[Opening Data section section]
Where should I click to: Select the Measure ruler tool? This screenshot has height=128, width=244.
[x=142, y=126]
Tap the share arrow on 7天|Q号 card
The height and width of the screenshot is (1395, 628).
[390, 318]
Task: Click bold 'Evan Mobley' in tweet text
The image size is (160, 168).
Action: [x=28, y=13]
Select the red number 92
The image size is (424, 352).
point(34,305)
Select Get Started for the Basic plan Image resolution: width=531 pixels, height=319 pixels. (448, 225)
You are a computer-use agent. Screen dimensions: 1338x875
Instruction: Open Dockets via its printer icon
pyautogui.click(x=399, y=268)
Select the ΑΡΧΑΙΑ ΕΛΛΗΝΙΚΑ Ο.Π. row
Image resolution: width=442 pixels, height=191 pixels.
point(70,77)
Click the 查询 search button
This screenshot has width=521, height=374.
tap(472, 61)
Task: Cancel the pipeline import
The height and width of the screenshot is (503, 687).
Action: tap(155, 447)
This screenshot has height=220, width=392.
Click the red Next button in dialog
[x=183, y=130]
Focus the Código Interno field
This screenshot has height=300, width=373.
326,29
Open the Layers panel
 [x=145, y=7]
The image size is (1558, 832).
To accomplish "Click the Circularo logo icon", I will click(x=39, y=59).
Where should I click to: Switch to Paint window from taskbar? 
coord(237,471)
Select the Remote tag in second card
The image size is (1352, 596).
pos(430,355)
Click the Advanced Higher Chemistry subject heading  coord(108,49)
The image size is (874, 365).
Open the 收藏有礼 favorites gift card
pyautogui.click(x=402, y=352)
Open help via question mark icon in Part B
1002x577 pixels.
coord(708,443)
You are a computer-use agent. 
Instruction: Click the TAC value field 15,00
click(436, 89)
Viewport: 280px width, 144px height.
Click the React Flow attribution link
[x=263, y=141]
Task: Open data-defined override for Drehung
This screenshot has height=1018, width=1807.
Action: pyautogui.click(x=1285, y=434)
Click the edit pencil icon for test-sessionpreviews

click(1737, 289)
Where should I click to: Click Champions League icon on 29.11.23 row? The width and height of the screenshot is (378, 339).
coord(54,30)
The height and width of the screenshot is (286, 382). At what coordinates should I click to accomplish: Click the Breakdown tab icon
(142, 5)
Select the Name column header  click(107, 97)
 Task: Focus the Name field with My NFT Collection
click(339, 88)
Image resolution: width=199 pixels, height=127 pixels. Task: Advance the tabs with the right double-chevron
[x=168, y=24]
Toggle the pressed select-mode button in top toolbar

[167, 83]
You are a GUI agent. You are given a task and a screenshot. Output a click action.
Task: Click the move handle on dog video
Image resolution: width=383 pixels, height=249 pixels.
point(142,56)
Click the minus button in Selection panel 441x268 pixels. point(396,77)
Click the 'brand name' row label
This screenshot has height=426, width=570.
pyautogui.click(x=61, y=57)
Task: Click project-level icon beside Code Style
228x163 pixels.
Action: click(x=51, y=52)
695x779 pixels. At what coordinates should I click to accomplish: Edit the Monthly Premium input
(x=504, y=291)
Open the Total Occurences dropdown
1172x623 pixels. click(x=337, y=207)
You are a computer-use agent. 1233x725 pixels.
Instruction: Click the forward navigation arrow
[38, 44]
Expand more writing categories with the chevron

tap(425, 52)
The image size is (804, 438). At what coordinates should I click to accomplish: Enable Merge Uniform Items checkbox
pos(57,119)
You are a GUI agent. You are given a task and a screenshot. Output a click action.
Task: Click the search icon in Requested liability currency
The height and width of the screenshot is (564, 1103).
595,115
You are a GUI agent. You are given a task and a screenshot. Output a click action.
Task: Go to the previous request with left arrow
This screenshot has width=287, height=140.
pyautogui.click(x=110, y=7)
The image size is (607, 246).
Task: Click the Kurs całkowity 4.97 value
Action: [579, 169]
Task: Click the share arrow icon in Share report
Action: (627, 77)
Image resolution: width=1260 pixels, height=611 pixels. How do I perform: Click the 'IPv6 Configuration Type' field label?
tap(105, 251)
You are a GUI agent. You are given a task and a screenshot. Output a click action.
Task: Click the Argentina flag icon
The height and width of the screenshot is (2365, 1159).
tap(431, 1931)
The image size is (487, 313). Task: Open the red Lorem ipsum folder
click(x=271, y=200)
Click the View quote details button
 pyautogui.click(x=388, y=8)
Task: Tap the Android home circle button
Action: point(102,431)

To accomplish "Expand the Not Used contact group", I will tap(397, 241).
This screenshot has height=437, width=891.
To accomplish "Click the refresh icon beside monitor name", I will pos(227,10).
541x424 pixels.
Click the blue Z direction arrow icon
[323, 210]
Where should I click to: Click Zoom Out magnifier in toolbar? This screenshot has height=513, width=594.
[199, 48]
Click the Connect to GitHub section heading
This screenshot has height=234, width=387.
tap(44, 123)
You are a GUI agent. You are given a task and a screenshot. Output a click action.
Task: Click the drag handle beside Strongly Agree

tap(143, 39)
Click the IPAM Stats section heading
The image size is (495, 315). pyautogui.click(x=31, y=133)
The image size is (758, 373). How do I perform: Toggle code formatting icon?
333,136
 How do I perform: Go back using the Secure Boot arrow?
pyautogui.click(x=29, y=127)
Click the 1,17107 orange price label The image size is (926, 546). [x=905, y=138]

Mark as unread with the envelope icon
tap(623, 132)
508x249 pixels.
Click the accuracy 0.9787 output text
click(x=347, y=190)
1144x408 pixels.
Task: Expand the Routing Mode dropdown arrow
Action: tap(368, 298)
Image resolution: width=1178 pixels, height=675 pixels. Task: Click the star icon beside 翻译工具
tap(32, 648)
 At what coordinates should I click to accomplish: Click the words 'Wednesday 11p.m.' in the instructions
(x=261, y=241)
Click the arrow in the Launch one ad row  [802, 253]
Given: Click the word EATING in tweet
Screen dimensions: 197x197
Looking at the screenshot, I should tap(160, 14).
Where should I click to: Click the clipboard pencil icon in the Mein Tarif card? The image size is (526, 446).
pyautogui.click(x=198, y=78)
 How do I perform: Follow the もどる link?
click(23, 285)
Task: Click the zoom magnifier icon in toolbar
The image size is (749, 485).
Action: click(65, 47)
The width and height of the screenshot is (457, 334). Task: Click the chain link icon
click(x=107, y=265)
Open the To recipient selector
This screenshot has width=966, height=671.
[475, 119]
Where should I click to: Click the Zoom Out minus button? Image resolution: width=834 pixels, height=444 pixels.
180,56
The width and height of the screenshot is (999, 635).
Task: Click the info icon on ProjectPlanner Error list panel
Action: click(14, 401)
[Closing Data section section]
• About this task
Return exactly, please, the lines of the material from the first one down to and including the line where "Task: Cancel the pipeline import" appears.

• Response area
Where should I click to: Select the Measure ruler tool? This screenshot has height=128, width=244.
[x=142, y=126]
Tap the share arrow on 7天|Q号 card
The height and width of the screenshot is (1395, 628).
[390, 318]
Task: Click bold 'Evan Mobley' in tweet text
The image size is (160, 168).
Action: [x=28, y=13]
Select the red number 92
The image size is (424, 352).
point(34,305)
Select Get Started for the Basic plan Image resolution: width=531 pixels, height=319 pixels. (448, 225)
You are a computer-use agent. Screen dimensions: 1338x875
Instruction: Open Dockets via its printer icon
pyautogui.click(x=399, y=268)
Select the ΑΡΧΑΙΑ ΕΛΛΗΝΙΚΑ Ο.Π. row
Image resolution: width=442 pixels, height=191 pixels.
point(70,77)
Click the 查询 search button
This screenshot has width=521, height=374.
tap(472, 61)
Task: Cancel the pipeline import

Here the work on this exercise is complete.